Auto Electronics

Peripheral vision

Vision-sensing applications are surfacing in luxury vehicles but the market is fragmented, with design engineers divided on what technology works best. Chipmakers, meanwhile, are readying new devices with powerful image-processing capabilities.

URGED ON BY STRONG interest in safety applications, semiconductor developers, tier one suppliers and OEM customers are working to lower the cost and increase the effectiveness of camera-based systems for night vision, lane departure warning and various other applications.

STMicroelectronics, for ex-ample, is leveraging its development agreement with Mobileye N.V. while simultaneously offer-ing CMOS camera chips for automotive vision-sensing applications including adaptive cruise control (Figure 1).

ST is manufacturing Mobileye's EyeQ-1 system-on-chip and the companies are working together on Mobileye's second-generation EyeQ-2. Roger Forchammer, technical marketing manager in ST's North America Automotive Business Unit, said EyeQ-1 has been adopted by several OEMs and tier one suppliers; however, he said EyeQ-2 will be “six times more powerful” than the current version. The new chip, scheduled for production in 2009, will provide vision scalar and vector processing on a single die.

The EyeQ2 architecture consists of two 64-bit MIPS34K floating-point, hyperthread RISC CPUs; five vision-computing engines (VCE); three vector microcode processors (VMP); a 64-bit Denali mobile double data rate (DDR) controller; a 128-bit Sonics Interconnect; dual 16-bit video input and 18-bit video output controllers, 16 direct memory access (DMA) channels, and peripherals including dual CAN controllers; dual UART interfaces and an I2C interface.

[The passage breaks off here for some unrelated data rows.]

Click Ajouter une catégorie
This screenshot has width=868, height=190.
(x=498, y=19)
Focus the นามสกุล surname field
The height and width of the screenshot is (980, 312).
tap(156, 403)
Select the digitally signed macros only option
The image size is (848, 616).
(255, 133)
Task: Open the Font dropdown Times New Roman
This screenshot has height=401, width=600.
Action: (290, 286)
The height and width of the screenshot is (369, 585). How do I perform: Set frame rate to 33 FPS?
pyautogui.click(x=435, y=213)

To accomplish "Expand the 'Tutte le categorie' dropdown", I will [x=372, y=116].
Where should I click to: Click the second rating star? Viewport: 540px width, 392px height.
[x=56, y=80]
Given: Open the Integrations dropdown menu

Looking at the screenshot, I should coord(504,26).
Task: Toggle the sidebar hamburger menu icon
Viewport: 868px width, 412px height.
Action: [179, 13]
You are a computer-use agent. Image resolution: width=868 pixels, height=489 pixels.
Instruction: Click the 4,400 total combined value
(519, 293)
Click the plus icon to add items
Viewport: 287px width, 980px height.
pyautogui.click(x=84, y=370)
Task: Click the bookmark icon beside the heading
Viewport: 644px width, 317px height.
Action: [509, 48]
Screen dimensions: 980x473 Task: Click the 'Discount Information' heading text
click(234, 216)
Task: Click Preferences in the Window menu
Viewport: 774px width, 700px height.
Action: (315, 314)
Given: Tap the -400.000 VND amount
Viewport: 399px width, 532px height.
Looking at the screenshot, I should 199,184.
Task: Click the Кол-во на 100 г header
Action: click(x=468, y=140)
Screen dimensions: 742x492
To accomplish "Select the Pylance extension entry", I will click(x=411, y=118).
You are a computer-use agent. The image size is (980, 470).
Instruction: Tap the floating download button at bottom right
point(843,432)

“Mobileye's processors can do ‘everything,’ which can be overkill for OEMs developing dedicated applications,” said ST's Forchammer, who describes the automotive vision-sensing market as “fragmented.” His company also offers CMOS camera devices with dynamic range greater than 130 dB. “These applications demand high sensitivity for performance at low light, small pixel size for a minimum footprint, and high dynamic range to avoid information loss due to saturation,” Forchammer said.

ST currently offers the VS6624, a single-chip device based on a CMOS sensor with a 1280 × 1024 active pixel array based on ST's 3.0 µm pixel design. The device also includes a digital image signal processor (ISP) and analog system functions in an SmOP2 module that measures 8 mm × 8 mm × 6 mm, including passive components. The ISP provides pixel defect correction, sharpness enhancement, gamma correction, color space conversion, anti-vignetting algorithms and automatic white-balance control, all to optimize picture quality in varying light conditions. It produces an industry-standard digital video stream at up to 15 frames per second (fps) with full SXGA resolution and up to 30 fps at VGA resolution in a low-power video mode. An image-scaling feature optimizes data for display in non-native resolution settings. OmniVision Technologies in mid-2005 launched its first CMOS image sensor designed especially for automotive applications, the OV7940. Last fall, the company introduced the OV7710, a quarter-inch 640 × 480 (VGA) digital video camera that is said to perform well in low-light environments such as parking garages.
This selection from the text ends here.